+++ Input +++

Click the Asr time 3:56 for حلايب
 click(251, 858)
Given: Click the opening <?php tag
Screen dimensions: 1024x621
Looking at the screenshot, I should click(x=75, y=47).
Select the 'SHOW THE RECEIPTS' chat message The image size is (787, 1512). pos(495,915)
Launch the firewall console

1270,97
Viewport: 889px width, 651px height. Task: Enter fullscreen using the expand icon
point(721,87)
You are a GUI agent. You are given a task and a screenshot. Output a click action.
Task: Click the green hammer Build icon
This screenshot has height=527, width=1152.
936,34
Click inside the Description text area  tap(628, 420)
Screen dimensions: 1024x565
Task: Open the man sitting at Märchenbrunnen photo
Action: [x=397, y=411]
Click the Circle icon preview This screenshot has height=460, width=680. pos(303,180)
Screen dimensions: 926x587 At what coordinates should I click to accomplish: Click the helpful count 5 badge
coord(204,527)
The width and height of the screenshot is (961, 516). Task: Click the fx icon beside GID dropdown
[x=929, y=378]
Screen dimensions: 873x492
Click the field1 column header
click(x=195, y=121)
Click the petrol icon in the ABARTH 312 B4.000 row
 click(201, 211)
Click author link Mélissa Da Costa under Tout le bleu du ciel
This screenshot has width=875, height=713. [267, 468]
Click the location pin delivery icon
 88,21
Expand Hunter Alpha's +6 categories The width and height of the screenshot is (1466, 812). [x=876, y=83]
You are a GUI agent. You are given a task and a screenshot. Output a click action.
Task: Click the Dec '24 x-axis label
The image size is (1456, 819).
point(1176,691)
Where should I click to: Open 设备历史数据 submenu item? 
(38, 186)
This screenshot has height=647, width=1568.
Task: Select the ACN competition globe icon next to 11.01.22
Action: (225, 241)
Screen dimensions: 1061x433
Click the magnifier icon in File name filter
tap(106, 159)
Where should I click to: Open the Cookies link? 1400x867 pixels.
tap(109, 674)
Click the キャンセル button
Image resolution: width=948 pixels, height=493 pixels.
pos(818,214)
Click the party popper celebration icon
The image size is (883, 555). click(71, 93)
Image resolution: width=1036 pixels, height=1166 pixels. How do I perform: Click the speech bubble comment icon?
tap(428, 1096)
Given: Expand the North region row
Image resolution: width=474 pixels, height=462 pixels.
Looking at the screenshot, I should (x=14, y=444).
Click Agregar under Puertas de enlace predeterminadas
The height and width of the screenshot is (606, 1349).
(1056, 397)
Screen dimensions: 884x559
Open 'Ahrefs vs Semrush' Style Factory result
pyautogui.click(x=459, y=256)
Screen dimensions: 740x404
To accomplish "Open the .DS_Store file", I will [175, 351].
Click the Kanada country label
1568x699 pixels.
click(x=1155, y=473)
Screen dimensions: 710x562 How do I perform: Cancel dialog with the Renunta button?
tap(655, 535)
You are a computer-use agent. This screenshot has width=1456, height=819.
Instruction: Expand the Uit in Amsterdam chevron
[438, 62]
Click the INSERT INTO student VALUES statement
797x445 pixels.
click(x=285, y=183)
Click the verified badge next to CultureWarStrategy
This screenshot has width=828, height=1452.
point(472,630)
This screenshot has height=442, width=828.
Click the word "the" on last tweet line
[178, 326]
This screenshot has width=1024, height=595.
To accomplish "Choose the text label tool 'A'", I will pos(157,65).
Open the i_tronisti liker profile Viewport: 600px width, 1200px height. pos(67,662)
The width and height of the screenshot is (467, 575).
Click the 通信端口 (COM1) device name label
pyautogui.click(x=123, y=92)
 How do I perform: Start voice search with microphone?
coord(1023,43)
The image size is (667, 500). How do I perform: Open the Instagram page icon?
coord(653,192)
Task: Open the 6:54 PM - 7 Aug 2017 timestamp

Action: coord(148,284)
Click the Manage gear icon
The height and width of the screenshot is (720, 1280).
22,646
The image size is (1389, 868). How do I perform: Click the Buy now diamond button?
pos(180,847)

+++

Set down the data above once more so that nothing differs from the original.

• Exercise answer
Click the Asr time 3:56 for حلايب
 click(251, 858)
Given: Click the opening <?php tag
Screen dimensions: 1024x621
Looking at the screenshot, I should click(x=75, y=47).
Select the 'SHOW THE RECEIPTS' chat message The image size is (787, 1512). pos(495,915)
Launch the firewall console

1270,97
Viewport: 889px width, 651px height. Task: Enter fullscreen using the expand icon
point(721,87)
You are a GUI agent. You are given a task and a screenshot. Output a click action.
Task: Click the green hammer Build icon
This screenshot has height=527, width=1152.
936,34
Click inside the Description text area  tap(628, 420)
Screen dimensions: 1024x565
Task: Open the man sitting at Märchenbrunnen photo
Action: [x=397, y=411]
Click the Circle icon preview This screenshot has height=460, width=680. pos(303,180)
Screen dimensions: 926x587 At what coordinates should I click to accomplish: Click the helpful count 5 badge
coord(204,527)
The width and height of the screenshot is (961, 516). Task: Click the fx icon beside GID dropdown
[x=929, y=378]
Screen dimensions: 873x492
Click the field1 column header
click(x=195, y=121)
Click the petrol icon in the ABARTH 312 B4.000 row
 click(201, 211)
Click author link Mélissa Da Costa under Tout le bleu du ciel
This screenshot has width=875, height=713. [267, 468]
Click the location pin delivery icon
 88,21
Expand Hunter Alpha's +6 categories The width and height of the screenshot is (1466, 812). [x=876, y=83]
You are a GUI agent. You are given a task and a screenshot. Output a click action.
Task: Click the Dec '24 x-axis label
The image size is (1456, 819).
point(1176,691)
Where should I click to: Open 设备历史数据 submenu item? 
(38, 186)
This screenshot has height=647, width=1568.
Task: Select the ACN competition globe icon next to 11.01.22
Action: (225, 241)
Screen dimensions: 1061x433
Click the magnifier icon in File name filter
tap(106, 159)
Where should I click to: Open the Cookies link? 1400x867 pixels.
tap(109, 674)
Click the キャンセル button
Image resolution: width=948 pixels, height=493 pixels.
pos(818,214)
Click the party popper celebration icon
The image size is (883, 555). click(71, 93)
Image resolution: width=1036 pixels, height=1166 pixels. How do I perform: Click the speech bubble comment icon?
tap(428, 1096)
Given: Expand the North region row
Image resolution: width=474 pixels, height=462 pixels.
Looking at the screenshot, I should (x=14, y=444).
Click Agregar under Puertas de enlace predeterminadas
The height and width of the screenshot is (606, 1349).
(1056, 397)
Screen dimensions: 884x559
Open 'Ahrefs vs Semrush' Style Factory result
pyautogui.click(x=459, y=256)
Screen dimensions: 740x404
To accomplish "Open the .DS_Store file", I will [175, 351].
Click the Kanada country label
1568x699 pixels.
click(x=1155, y=473)
Screen dimensions: 710x562 How do I perform: Cancel dialog with the Renunta button?
tap(655, 535)
You are a computer-use agent. This screenshot has width=1456, height=819.
Instruction: Expand the Uit in Amsterdam chevron
[438, 62]
Click the INSERT INTO student VALUES statement
797x445 pixels.
click(x=285, y=183)
Click the verified badge next to CultureWarStrategy
This screenshot has width=828, height=1452.
point(472,630)
This screenshot has height=442, width=828.
Click the word "the" on last tweet line
[178, 326]
This screenshot has width=1024, height=595.
To accomplish "Choose the text label tool 'A'", I will pos(157,65).
Open the i_tronisti liker profile Viewport: 600px width, 1200px height. pos(67,662)
The width and height of the screenshot is (467, 575).
Click the 通信端口 (COM1) device name label
pyautogui.click(x=123, y=92)
 How do I perform: Start voice search with microphone?
coord(1023,43)
The image size is (667, 500). How do I perform: Open the Instagram page icon?
coord(653,192)
Task: Open the 6:54 PM - 7 Aug 2017 timestamp

Action: coord(148,284)
Click the Manage gear icon
The height and width of the screenshot is (720, 1280).
22,646
The image size is (1389, 868). How do I perform: Click the Buy now diamond button?
pos(180,847)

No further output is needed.